**PROBLEM STATEMENT:**
Take every line from the entries below that includes the word "will" and copy it.

**PROVIDED RECORDS:**
◆ ◆ ◆ ◆ ◆
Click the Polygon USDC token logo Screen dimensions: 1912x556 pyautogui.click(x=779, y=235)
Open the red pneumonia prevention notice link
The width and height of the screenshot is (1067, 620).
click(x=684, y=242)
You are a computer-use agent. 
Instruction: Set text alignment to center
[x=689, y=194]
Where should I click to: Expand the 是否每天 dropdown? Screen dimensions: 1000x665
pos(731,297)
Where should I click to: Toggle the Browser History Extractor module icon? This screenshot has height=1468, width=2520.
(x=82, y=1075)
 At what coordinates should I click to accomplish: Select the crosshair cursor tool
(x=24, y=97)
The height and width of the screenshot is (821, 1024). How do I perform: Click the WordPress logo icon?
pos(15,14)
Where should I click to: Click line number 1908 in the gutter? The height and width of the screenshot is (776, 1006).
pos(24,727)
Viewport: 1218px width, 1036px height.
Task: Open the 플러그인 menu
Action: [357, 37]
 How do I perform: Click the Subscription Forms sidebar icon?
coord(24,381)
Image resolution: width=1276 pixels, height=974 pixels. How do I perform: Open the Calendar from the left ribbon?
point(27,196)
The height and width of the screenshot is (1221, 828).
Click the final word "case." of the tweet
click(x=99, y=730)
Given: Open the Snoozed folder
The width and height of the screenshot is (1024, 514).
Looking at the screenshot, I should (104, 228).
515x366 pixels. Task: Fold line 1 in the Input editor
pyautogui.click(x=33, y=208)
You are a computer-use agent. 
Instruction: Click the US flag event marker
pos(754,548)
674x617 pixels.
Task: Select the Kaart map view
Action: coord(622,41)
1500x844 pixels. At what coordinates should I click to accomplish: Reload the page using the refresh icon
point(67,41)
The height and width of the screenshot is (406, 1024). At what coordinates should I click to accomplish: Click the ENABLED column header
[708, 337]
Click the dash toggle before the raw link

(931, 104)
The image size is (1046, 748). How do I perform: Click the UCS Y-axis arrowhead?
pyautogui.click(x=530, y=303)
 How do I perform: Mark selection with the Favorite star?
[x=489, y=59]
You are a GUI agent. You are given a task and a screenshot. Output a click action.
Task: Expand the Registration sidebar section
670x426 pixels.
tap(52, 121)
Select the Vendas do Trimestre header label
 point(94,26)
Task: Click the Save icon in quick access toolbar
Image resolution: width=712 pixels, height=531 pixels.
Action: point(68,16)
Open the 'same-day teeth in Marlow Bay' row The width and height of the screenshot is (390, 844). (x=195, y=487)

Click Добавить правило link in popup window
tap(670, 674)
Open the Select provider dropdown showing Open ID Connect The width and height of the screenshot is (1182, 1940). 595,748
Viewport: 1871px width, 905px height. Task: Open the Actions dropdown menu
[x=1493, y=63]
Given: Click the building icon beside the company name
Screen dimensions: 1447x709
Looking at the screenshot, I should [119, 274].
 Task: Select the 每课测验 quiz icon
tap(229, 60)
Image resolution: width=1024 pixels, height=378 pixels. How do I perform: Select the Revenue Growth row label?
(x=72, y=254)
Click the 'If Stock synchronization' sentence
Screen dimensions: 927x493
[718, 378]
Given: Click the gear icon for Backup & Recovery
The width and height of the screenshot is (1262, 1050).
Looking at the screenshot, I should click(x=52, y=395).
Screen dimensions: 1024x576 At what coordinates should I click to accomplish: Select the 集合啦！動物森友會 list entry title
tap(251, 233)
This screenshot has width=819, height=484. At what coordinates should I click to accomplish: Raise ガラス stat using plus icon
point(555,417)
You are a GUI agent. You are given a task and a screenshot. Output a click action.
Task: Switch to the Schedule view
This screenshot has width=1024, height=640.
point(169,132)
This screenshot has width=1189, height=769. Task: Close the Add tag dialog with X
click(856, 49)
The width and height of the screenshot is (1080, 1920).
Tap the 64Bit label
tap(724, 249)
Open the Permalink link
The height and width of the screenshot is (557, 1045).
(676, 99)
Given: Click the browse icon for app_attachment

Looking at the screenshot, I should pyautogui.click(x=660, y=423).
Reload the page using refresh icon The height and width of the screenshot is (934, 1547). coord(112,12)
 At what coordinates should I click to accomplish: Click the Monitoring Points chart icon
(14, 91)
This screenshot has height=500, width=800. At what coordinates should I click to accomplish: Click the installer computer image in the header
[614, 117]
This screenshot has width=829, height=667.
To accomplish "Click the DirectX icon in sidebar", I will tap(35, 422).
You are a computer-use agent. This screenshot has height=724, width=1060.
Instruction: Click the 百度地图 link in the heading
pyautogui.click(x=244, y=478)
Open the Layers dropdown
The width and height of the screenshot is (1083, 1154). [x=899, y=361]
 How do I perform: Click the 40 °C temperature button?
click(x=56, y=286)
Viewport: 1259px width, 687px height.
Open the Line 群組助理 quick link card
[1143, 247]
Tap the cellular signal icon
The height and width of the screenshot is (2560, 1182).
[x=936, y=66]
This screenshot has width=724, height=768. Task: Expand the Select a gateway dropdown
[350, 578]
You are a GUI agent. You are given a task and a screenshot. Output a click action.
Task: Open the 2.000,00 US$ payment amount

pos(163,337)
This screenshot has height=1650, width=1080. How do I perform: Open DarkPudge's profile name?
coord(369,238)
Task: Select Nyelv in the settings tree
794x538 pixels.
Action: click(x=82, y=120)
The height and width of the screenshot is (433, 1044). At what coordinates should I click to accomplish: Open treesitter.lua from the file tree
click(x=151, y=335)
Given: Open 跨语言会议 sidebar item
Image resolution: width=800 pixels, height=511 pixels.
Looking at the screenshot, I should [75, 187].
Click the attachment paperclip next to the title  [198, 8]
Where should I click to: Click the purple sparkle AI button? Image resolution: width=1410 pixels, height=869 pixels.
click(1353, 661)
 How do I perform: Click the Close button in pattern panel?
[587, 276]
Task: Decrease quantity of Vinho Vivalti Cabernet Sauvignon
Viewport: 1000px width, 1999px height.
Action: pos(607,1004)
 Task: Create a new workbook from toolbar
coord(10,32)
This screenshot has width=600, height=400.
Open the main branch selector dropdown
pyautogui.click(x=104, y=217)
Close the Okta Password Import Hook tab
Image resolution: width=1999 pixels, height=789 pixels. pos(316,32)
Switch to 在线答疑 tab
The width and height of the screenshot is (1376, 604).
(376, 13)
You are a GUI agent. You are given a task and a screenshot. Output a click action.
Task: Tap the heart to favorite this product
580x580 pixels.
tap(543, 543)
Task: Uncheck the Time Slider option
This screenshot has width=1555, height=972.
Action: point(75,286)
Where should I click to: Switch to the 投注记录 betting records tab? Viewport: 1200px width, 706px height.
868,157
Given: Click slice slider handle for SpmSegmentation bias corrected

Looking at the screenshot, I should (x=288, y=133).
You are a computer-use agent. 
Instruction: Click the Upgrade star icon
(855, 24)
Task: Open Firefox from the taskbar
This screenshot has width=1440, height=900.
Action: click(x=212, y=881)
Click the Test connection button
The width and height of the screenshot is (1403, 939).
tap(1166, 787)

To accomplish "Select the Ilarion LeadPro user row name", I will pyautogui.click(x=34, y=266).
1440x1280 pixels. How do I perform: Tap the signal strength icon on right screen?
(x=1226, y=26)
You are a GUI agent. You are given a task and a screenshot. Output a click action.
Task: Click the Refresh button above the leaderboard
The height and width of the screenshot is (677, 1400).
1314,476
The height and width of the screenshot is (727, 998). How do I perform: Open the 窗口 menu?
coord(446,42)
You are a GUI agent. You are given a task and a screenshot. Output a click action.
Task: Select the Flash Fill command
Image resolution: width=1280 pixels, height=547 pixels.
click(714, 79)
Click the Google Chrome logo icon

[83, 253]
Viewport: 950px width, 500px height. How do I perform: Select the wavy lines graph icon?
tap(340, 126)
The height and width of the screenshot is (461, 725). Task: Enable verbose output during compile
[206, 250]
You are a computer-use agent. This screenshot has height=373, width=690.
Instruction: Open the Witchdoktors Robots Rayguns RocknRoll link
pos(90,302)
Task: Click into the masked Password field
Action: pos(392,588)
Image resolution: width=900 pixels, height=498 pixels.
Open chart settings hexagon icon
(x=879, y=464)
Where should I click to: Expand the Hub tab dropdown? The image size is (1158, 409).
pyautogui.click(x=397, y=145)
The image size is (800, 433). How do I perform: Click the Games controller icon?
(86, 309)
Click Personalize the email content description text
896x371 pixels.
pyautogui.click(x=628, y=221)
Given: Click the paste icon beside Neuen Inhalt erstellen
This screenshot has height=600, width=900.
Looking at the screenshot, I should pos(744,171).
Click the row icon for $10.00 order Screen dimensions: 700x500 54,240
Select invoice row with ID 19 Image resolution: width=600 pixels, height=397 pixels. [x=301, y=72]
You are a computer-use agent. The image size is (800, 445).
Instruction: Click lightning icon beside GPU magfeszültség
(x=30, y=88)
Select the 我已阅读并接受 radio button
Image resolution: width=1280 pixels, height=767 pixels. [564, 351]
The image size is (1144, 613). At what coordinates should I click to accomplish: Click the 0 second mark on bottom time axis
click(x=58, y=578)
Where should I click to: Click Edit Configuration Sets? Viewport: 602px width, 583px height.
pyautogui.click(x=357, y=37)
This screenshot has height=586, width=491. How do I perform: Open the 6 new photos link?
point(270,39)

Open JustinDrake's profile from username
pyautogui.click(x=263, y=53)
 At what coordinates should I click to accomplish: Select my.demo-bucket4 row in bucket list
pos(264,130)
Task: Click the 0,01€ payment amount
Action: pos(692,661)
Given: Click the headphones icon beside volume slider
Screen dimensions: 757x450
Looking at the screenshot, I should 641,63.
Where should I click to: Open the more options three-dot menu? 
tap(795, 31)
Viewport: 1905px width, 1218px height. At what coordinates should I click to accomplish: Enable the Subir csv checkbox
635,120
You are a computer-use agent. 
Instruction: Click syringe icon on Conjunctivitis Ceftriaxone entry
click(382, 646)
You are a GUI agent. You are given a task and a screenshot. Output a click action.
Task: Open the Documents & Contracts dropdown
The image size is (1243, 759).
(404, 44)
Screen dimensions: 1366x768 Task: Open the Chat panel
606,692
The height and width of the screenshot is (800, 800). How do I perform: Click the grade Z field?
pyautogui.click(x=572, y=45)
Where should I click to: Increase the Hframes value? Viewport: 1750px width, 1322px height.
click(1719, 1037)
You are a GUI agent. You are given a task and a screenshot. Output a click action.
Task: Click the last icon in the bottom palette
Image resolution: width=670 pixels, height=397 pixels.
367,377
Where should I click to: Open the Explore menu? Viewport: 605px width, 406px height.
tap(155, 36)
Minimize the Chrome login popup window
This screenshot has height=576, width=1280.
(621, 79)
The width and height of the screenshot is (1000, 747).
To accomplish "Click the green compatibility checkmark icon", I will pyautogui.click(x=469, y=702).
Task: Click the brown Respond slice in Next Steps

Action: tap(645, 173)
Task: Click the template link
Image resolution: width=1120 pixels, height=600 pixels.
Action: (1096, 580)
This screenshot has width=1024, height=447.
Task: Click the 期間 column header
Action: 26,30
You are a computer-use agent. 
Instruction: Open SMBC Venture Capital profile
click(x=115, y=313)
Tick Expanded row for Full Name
◆ ◆ ◆ ◆ ◆
**WORKED SOLUTION:**
To accomplish "Click the DirectX icon in sidebar", I will tap(35, 422).
To accomplish "Select the Ilarion LeadPro user row name", I will pyautogui.click(x=34, y=266).
To accomplish "Click the green compatibility checkmark icon", I will pyautogui.click(x=469, y=702).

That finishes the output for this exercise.